----- EXTRACT TO READ

Load Distributed Checkpoints, take 3

From: Heikki Linnakangas <heikki(at)enterprisedb(dot)com>
To: Patches <pgsql-patches(at)postgresql(dot)org>
Subject: Load Distributed Checkpoints, take 3
Date: 2007-06-20 13:47:31
Message-ID: 46792FF3.8000301@enterprisedb.com
Views: Raw Message | Whole Thread | Download mbox | Resend email
Thread:
Lists: pgsql-patches

Here's an updated WIP patch for load distributed checkpoints.

I added a spinlock to protect the signaling fields between bgwriter and
backends. The current non-locking approach gets really difficult as the
patch adds two new flags, and both are more important than the existing
ckpt_time_warn flag.

In fact, I think there's a small race condition in CVS HEAD:

1. pg_start_backup() is called, which calls RequestCheckpoint
2. RequestCheckpoint takes note of the old value of ckpt_started
3. bgwriter wakes up from pg_usleep, and sees that we've exceeded
checkpoint_timeout.
4. bgwriter increases ckpt_started to note that a new checkpoint has started
5. RequestCheckpoint signals bgwriter to start a new checkpoint
6. bgwriter calls CreateCheckpoint, with the force-flag set to false
because this checkpoint was triggered by timeout
7. RequestCheckpoint sees that ckpt_started has increased, and starts to
wait for ckpt_done to reach the new value.

----------

— INSTRUCTIONS FOR THE TASK —
Continue the post about load distributed checkpoints from the point where it stops. The lines that come next have no connection to the mailing list post above.

----- DATASET CONTENT

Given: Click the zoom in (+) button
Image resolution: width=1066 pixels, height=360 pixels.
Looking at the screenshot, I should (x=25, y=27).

----------

— TASK ANSWER —
8. CreateCheckpoint finishes immediately, because there was no XLOG
activity since last checkpoint.
9. RequestCheckpoint sees that ckpt_done matches ckpt_started, and returns.
10. pg_start_backup() continues, with potentially the same redo location
and thus history filename as previous backup.

Now I admit that the chances for that to happen are extremely small,
people don't usually do two pg_start_backup calls without *any* WAL
logged activity in between them, for example. But as we add the new
flags, avoiding scenarios like that becomes harder.

Since last patch, I did some clean up and refactoring, and added a bunch
of comments, and user documentation.

I haven't yet changed GetInsertRecPtr to use the almost up-to-date value
protected by the info_lck per Simon's suggestion, and I need to do some
correctness testing. After that, I'm done with the patch.

Ps. In case you wonder what took me so long since last revision, I've
spent a lot of time reviewing HOT.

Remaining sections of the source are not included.